There is a pronounced crest on the head, a crown of feathers, which may be raised or lowered
according to the bird’s mood. When the crest is raised, making a prominent peak, the bird is excited,
surprised, or aggressive. If the jay is frightened, the crest bristled out in all directions. If the
bird is relaxed, the crest is laid flat on the head.
Its plumage is lavender-blue to mid-blue in the crest, back, wings, and tail. Their face is typically
white, and they have an off-white underbelly. They have a black-collared neck, and the black extends
down the sides of their heads – their bill, legs, and eyes are also all black. The main wing and tail
feathers are deep with black, sky-blue and white. Males and females are almost identical, but the
male is slightly larger.
As with most other blue-hued birds, the blue jay’s coloration is not derived from pigments but is the
result of light interference due to the internal structure of the feathers; if a blue feather is crushed, the blue disappears because the structure is destroyed.

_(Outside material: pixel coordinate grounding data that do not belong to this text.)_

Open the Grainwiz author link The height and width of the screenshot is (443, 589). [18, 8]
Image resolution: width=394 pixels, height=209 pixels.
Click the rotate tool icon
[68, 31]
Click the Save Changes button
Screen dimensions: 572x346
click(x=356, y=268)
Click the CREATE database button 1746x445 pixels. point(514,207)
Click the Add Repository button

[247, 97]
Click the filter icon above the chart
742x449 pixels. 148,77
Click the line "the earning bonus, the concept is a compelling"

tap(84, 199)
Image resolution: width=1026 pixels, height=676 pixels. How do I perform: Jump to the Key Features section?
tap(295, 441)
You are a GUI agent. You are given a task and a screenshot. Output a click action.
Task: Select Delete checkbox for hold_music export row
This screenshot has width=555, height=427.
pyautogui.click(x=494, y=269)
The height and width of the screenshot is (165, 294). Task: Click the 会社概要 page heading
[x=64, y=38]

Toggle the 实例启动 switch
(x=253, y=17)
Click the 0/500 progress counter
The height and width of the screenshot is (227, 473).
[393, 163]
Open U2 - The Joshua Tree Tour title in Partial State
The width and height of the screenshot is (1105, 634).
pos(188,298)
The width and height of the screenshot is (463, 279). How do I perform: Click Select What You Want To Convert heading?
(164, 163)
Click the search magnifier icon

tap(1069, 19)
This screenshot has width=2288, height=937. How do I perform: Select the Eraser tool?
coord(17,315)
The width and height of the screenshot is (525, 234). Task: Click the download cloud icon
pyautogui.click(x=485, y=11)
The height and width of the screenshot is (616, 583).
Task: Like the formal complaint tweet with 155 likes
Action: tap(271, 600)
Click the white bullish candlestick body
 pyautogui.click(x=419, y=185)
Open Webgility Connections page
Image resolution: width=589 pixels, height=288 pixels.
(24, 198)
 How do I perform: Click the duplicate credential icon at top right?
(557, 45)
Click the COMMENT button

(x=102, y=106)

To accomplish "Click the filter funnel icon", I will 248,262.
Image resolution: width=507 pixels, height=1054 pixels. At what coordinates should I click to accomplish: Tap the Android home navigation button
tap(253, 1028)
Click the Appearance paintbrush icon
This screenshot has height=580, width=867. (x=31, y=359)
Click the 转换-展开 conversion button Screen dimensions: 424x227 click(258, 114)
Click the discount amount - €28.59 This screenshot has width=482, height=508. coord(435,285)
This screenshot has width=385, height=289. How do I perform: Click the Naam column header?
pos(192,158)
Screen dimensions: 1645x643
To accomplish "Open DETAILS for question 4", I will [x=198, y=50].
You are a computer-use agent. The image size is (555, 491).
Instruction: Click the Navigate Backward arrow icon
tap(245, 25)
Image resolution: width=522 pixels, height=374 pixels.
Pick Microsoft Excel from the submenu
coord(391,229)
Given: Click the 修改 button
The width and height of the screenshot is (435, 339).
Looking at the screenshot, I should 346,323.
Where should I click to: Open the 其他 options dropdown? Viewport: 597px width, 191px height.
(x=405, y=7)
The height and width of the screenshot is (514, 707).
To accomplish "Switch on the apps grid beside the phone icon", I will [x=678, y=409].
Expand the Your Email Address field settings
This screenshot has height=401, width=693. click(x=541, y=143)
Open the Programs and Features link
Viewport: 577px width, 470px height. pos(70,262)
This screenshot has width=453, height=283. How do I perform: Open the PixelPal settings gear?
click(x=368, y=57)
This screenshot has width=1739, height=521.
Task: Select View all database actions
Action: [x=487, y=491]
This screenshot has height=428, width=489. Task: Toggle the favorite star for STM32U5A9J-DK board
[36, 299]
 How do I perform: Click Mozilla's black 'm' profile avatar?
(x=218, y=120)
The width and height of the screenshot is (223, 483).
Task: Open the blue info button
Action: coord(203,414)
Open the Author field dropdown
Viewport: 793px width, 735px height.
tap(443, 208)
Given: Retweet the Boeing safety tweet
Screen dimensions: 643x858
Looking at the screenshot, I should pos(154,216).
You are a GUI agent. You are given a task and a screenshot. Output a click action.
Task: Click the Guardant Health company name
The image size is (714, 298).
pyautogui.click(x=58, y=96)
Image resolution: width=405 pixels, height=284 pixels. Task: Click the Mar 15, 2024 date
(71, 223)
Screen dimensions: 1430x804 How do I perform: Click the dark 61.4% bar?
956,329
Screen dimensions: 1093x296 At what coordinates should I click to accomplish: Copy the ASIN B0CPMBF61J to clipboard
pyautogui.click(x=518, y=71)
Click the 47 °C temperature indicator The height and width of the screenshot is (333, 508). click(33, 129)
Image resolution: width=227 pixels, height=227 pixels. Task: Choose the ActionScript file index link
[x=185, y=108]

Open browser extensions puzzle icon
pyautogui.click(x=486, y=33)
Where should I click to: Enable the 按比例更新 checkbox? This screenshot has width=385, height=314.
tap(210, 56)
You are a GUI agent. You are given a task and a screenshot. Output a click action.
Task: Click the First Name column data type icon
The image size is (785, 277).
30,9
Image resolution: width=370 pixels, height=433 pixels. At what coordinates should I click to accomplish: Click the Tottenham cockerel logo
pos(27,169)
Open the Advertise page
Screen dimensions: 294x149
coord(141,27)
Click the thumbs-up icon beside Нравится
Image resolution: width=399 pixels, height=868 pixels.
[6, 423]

The molting of the feathers all over the body and wings for the blue jay lasts about six weeks,
between June and July. During this process the skin is covered, but the coating is not very thick.
When a blue jay eats nuts, it holds the nut with its feet and cracks it open with its bill.
The blue jay is a seed spreader. It often buries food to eat later. Some seeds and nuts are never
recovered and grow into trees and other plants!
The blue jay is very aggressive and territorial. Groups of blue jays often attack intruders and
predators. They often drive other birds away from bird feeders.
The blue jay is a moderately slow flier (roughly 32–40 km/h (20–25 mph)) when unprovoked. It flies with body and tail held level, with slow wing beats. Due to its slow flying speeds, this species makes easy prey for hawks and owls when flying in open areas.
Blue jays are very vocal birds. They can make a large variety of sounds. The common call is a harsh,
jeering jaay or jay-jay, for which it is named. They are known to mimic the sound of hawks – these
calls inform other jays that a hawk is present, or may be used to deceive other species into
believing a hawk is present. They may also learn to mimic human speech.
They are fairly social and are typically found in pairs or in family groups or small flocks.
It is a partially migratory bird, particularly in the northern parts of its range.
It migrates during the daytime and join in large flocks of up to 250 birds to make the long journey. Much about their migratory behavior remains a mystery. Some are present throughout winter in all parts of their range. Some individual jays migrate south one year, stay north the next winter, and then migrate south again the next year. To date, no one has concretely worked out why they migrate when they do.
Blue jays form long-lasting, monogamous pair bonds. These bonds usually last until one of the pair dies.
The mating season begins in mid-March, peaks in mid-April to May, and extends into July.
The male and female both help to build the nest and the male remains with the female to feed her throughout courtship and incubation of the eggs.
There are usually between 3 and 6 (averaging 4 or 5) eggs laid and incubated over 16–18 days. The
young fledge usually between 17–21 days after hatching.
After the juveniles fledge, the family travels and forages together until early fall, when the young
birds disperse to avoid competition for food during the winter.
Blue jay populations are on the rise, and they are often very common where they occur.
In old African American folklore of the southern United States, the blue jay was held to be a servant of the Devil, and “was not encountered on a Friday as he was fetching sticks down to Hell; furthermore, he was so happy and chirpy on a Saturday as he was relieved to return from Hell”.
The blue jay was adopted as the team symbol of the Toronto Blue Jays Major League Baseball team, as
well as some of their minor league affiliates. Their mascot is Ace, also a blue jay.